大甕(おおみか)の由来

JR常磐線の駅名ともなっており、難読地名として知られる日立市「大甕」は、神と人の住む境界として「大甕」が埋められていたか、あるいは「大甕」をおいて祭祀が行われた地であったと考えられます。これについて、以下説明しましょう。

大甕と大みか町の位置

天保13年の「久慈郡久慈村田畑反別絵図」によれば、「大甕」は久慈村の字名の一つで、日立市大みか町6丁目で、JR常磐線大甕駅の西側一帯。現在の大甕神社下からJR常磐線大甕駅との間の区域です。大甕駅からとったと思われる現在の茨城県日立市大みか町は、大甕駅を中心にしたかなり広い範囲におよんでいます。1963年(昭和38)以降に実施された住居表示制度により新たにもうけられた地名で、「甕」が常用漢字にないので、「大みか」と漢字仮名まじり書きしたのでしょう。

読み

発音は「オーミカ」ですが、ふりがなやルビなど文字にするときは「おおみか」と表記します。

甕の読みと字義

甕の音読みは「オウ・ウ、ヨウ・ユ」で、訓では「かめ」のほかに「みか・もたい」と読みます。ですから、「おおがめ」ではなく「おおみか」と読むのは、珍しいことですが、ルール違反ではありません。「みか」と読むときは、水を入れる容器という意味のほかに、酒を入れたり、酒を醸造するときに使われる器という意味がつけくわわります。

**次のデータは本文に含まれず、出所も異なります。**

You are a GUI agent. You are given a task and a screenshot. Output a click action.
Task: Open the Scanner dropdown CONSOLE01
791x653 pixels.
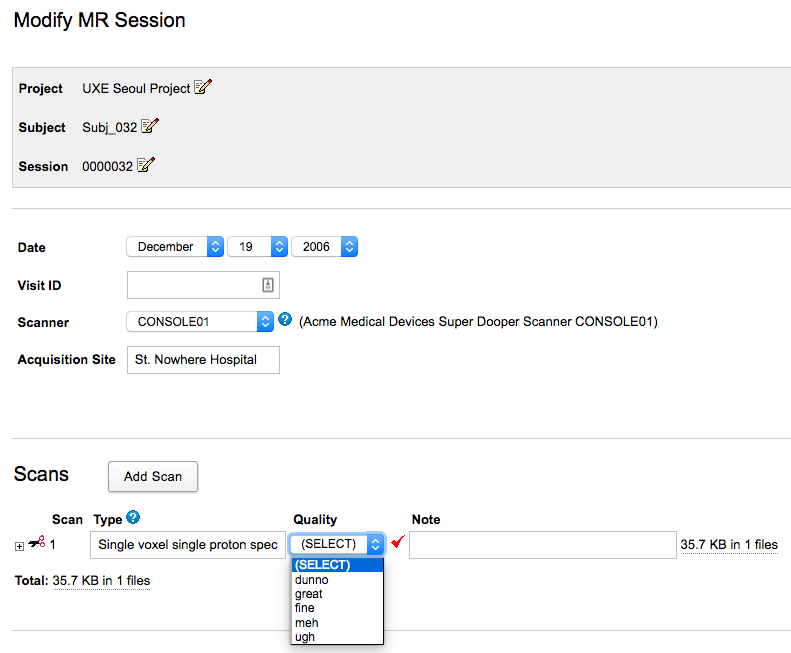(x=199, y=322)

以下、志田諄一「大甕という地名について」(『日立史苑』第4号)によって、大甕の由来についてまとめてみます。

「甕」の使用例

(1)祈念祭の祝詞に「大甕に初穂を高く盛り上げ、酒を大甕に満たして神前に差し上げて、たたえごとを言った」とあります。

(2)「播磨国風土記」に丹波と播磨の国境に大甕を埋めて境としたとあります。

これらの例から、大甕(おおみか)は、酒を入れた器で、神事に使われ、また何らかの境界に埋められることもあったことが知られます。

大甕と神社

「常陸国風土記」や「播磨国風土記」には、山の峰に住む神と里に住む人との境界(山口・山本)に社(やしろ)が建てられた話がみられます。

大甕の地も、風の神山・真弓山へとつづく多賀山地の南端のふもとにあたります。まさに山口にあたるこの地に大甕神社があります。

なお、現在の南相馬市原町区に大甕があります。この大甕に延喜式内社に比定される日祭神社があります。この神社の由来は、日本武尊東征の際、平定を祈願してこの地に天照大御神を勧請したといい、大甕という地名は、祈願の際に祭壇にささげられた酒をもった器にちなんだといわれています。

大甕の由来

以上のことから、大甕は、神と人の住む境界として「大甕」が埋められていたか、あるいは「大甕」をおいて祭祀が行われた地であったと考えられます。

従来の説

いずれも大甕神社(ふるくは、大甕倭文神宮)の由来を説明し、神社名あるいは神名から、地名「大甕」の由来が説明されてきました。どうやらいずれも根拠はなさそうです。

(1)甕星神説(大甕倭文神宮社記)
「常陸風土記に曰く、大甕は甕星神の居所の土地なり。故に大甕と称す」
→ 現伝本の「常陸国風土記」には、大甕や甕星神の記載がなく、根拠がない。
(2)天津甕星説(大甕倭文神宮社記)
「当社縁起に曰く、建葉槌命は天神の勅をこうむり、天津甕星を誅して倭文郷に鎮座す」。ゆえに大甕倭文神宮といった。
→ 倭文郷は、現在の茨城県那珂市静の地をさす。天津甕星は「日本書紀」にみえる神であるが、大甕とはなんら関係がない。
(3)甕星香々背男(みかぼしかがせお)説(宮田実『大甕より久慈浜あたり』)
「大甕の地は先住民族として古典に載ることころの甕星香々背男と称する強賊の占拠していたところであったために伝えて此処を大甕と称すると云われている」
→ 甕星香々背男と大甕を結びつけるものはなにもない。

常磐線の駅名

大甕駅は常磐線が水戸・平間が開通したとき(1897年-明治30)からこの名称です。通常なら、開通時の町村名(久慈)、あるいは大字名(久慈)が付されるところですが、理由はわかりませんが、大甕という久慈町の小字名がつけられています。

実は、常磐線は当初久慈町の中心部ちかくをとおす計画だったそうですが、漁民から反対をうけ、みなとから離れ、となり村の坂本村水木にちかい土地が選ばれたということです。